A global report from as early as April found that footballers were producing 15 per cent more video content than before the pandemic, representing an acknowledgement that, when there are no games to be played, there is still a job to be done when it comes to fan engagement.
The fact that a significant proportion of this content will have been delivered in partnership with sponsors also reflected a way in which commercial partners could still derive value during lockdown.
An example of this was Kia’s announcement of the renewal of its long-term relationship with Rafael Nadal. The five-year partnership renewal was launched via a global, live-streamed training session hosted on the Spanish tennis legend’s official Facebook page. The broadcast gave fans the opportunity to help him get back to being match fit, as he prepared for a return to the professional arena.
Beyond this, there are even examples of major brands creating a hybrid approach to using celebrities to reach fans during the pandemic and even seeking to establish a platform in a new passion area.

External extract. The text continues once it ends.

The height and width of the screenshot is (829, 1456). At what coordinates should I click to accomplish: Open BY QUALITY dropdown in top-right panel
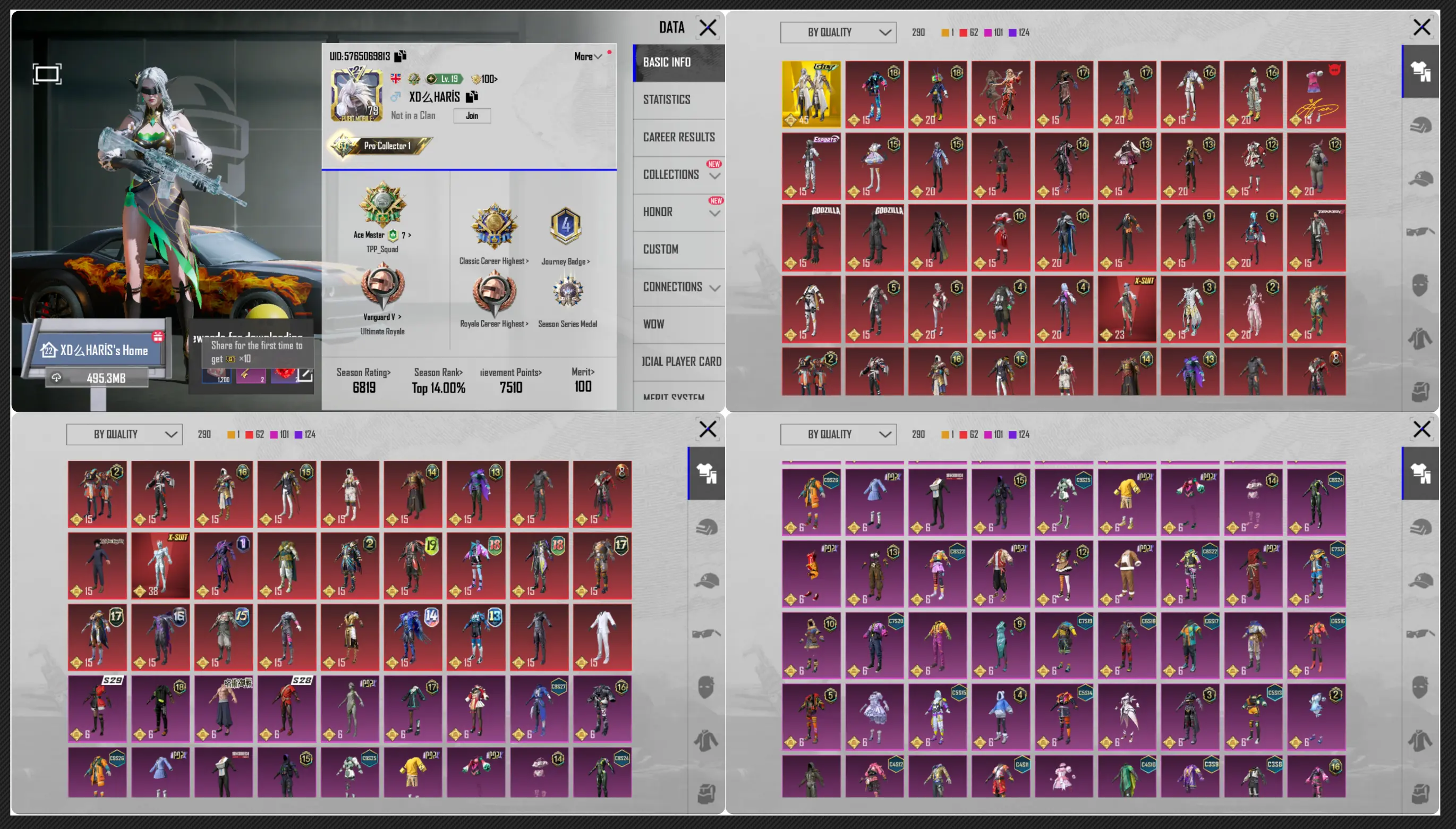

McDonald’s in the UK, with limited heritage in the music space, enlisted the help of a star-studded line-up of musical talent including Stormzy, Jess Glynne and Lewis Capaldi for an event entitled “I’m Lovin’ It Live”.
Billed as the ‘biggest free music event of the year’ the performances were live streamed on YouTube but exclusively accessible via the McDonald’s app.
So, the pandemic has seen the emergence of a trend where talent is picking-up-the-phone and broadcasting itself which, in turn, is leading sponsors and commercial partners to understand the value of going direct-to-the-consumer.
As with many of the trends we have identified during the pandemic, it is not so much that Covid-19 caused their emergence. It’s more that it has accelerated their impacts.
Large scale sponsorships remain the most powerful tool to engage audiences through the things they love, but these should increasingly be brought to life through individuals. They can allow brands to reach and connect directly with fans in an authentic and credible way.